Task to carry out - Pull out every line of the listing below and reproduce each one unchanged.

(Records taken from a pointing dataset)

— Start —

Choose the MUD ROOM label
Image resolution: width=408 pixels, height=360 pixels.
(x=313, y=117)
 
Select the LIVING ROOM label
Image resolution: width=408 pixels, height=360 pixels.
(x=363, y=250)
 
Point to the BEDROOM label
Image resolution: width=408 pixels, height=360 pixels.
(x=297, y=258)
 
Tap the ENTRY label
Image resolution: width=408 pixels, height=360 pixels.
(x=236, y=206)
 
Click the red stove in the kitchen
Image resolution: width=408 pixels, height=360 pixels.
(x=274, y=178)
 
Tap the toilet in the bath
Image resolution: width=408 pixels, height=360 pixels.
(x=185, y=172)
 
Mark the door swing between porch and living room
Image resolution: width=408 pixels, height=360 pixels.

— End —

In response -
Choose the MUD ROOM label
Image resolution: width=408 pixels, height=360 pixels.
(x=313, y=117)
 
Select the LIVING ROOM label
Image resolution: width=408 pixels, height=360 pixels.
(x=363, y=250)
 
Point to the BEDROOM label
Image resolution: width=408 pixels, height=360 pixels.
(x=297, y=258)
 
Tap the ENTRY label
Image resolution: width=408 pixels, height=360 pixels.
(x=236, y=206)
 
Click the red stove in the kitchen
Image resolution: width=408 pixels, height=360 pixels.
(x=274, y=178)
 
Tap the toilet in the bath
Image resolution: width=408 pixels, height=360 pixels.
(x=185, y=172)
 
Mark the door swing between porch and living room
Image resolution: width=408 pixels, height=360 pixels.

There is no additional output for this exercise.